Exercise objective — Copy the data below word for word, starting at its first line and ending with the line that contains "coord(834,46)". Leave the pictures out.

Element lookup data —
━━━━━━
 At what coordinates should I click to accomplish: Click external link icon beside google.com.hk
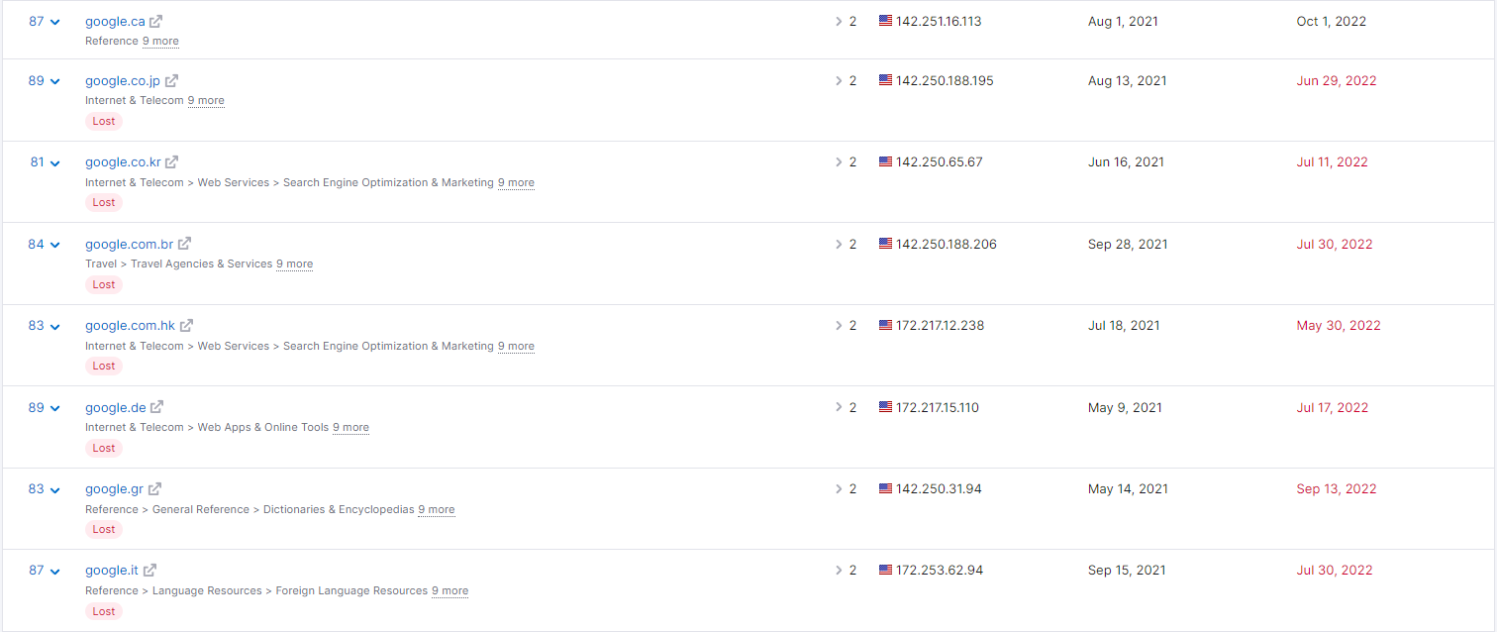coord(186,325)
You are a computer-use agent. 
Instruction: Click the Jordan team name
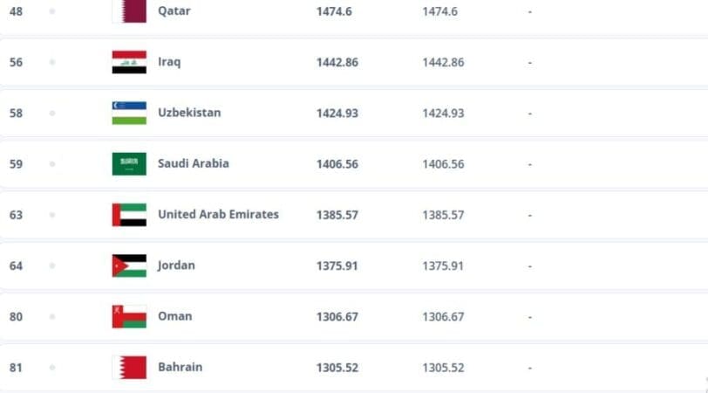pyautogui.click(x=176, y=265)
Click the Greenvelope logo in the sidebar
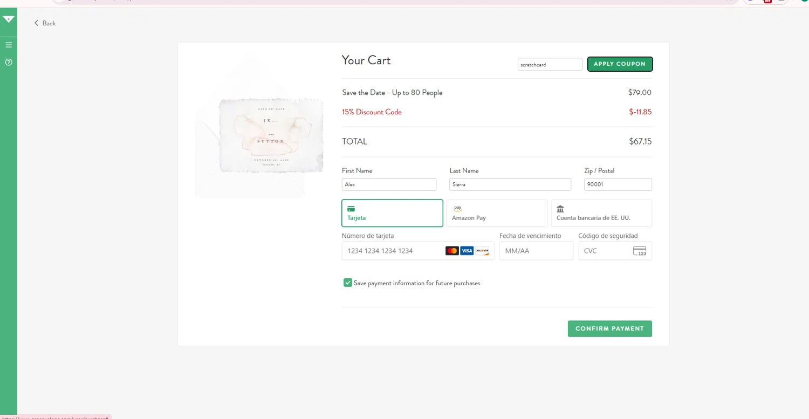Screen dimensions: 809x419 coord(9,19)
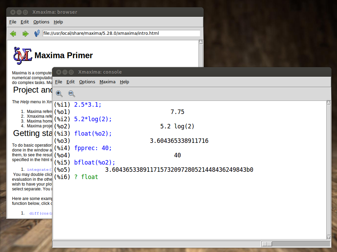Click the console scrollbar down arrow
337x252 pixels.
tap(329, 237)
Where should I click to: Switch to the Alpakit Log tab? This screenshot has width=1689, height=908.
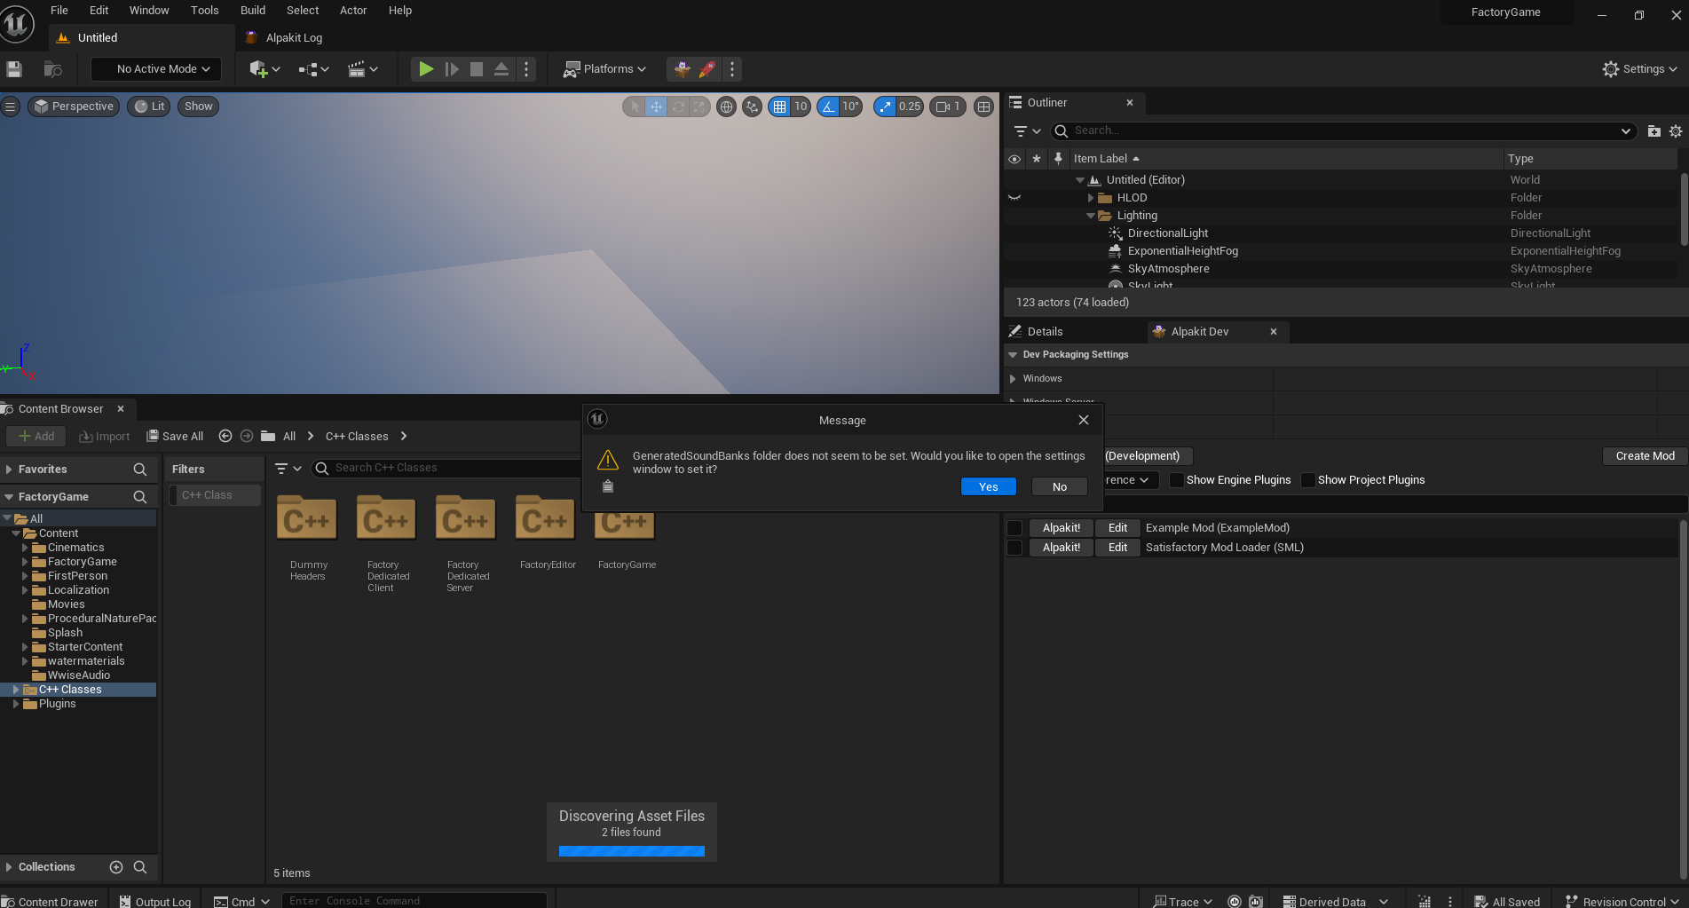(294, 38)
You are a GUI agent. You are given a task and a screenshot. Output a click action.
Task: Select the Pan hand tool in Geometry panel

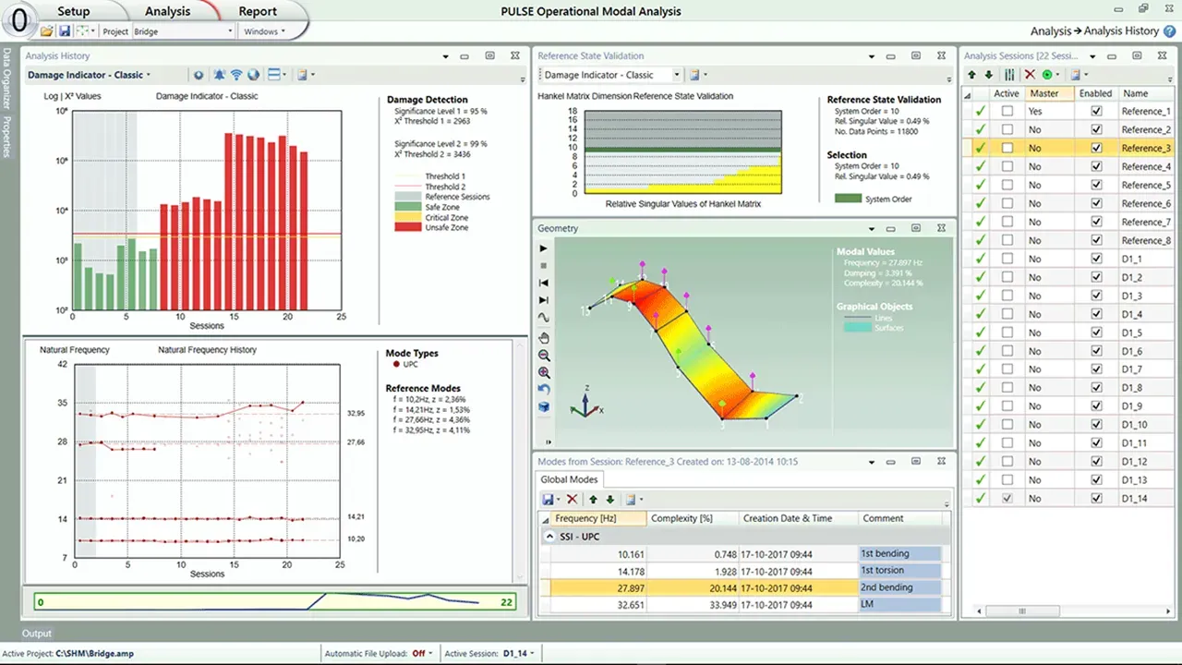pyautogui.click(x=544, y=336)
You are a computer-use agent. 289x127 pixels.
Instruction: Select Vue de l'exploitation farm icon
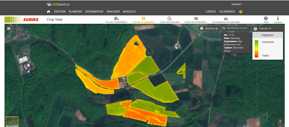coord(116,18)
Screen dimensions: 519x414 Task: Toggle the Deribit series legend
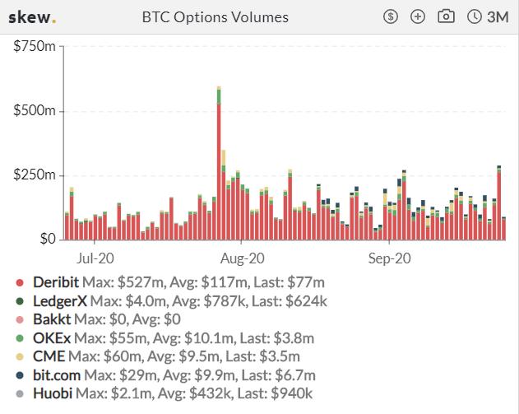click(56, 282)
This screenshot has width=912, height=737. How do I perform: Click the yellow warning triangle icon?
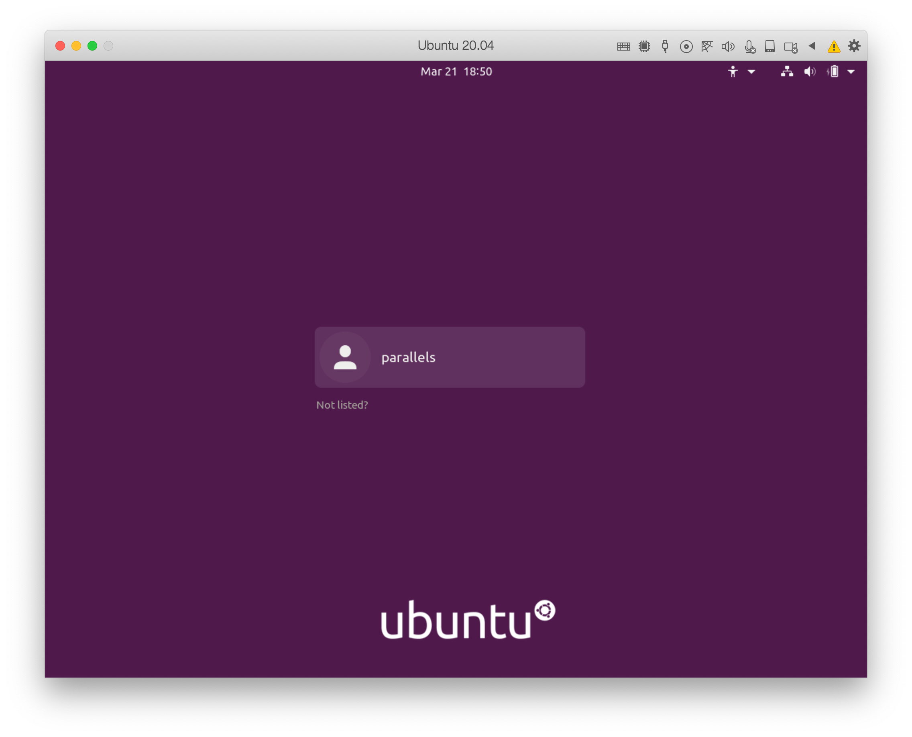coord(834,46)
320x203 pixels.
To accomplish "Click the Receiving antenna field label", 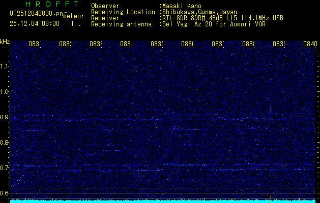I will (121, 23).
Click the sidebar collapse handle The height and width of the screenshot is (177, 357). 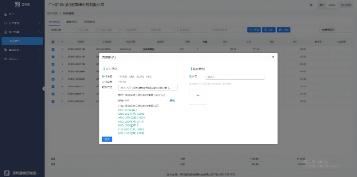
━━━━━━
Written solution —
 At what coordinates should I click to accomplish: Click external link icon beside google.com.hk
coord(186,325)
You are a computer-use agent. 
Instruction: Click the Jordan team name
pyautogui.click(x=176, y=265)
Click the Greenvelope logo in the sidebar
Screen dimensions: 809x419 coord(9,19)
Click the console scrollbar down arrow
337x252 pixels.
tap(329, 237)
Where should I click to: Switch to the Alpakit Log tab? This screenshot has width=1689, height=908.
(294, 38)
You are a GUI agent. You are given a task and a screenshot. Output a click action.
Task: Select the Pan hand tool in Geometry panel

pyautogui.click(x=544, y=336)
You are a computer-use agent. 289x127 pixels.
Instruction: Select Vue de l'exploitation farm icon
coord(116,18)
Screen dimensions: 519x414 Task: Toggle the Deribit series legend
click(56, 282)
This screenshot has width=912, height=737. How do I perform: Click the yellow warning triangle icon?
coord(834,46)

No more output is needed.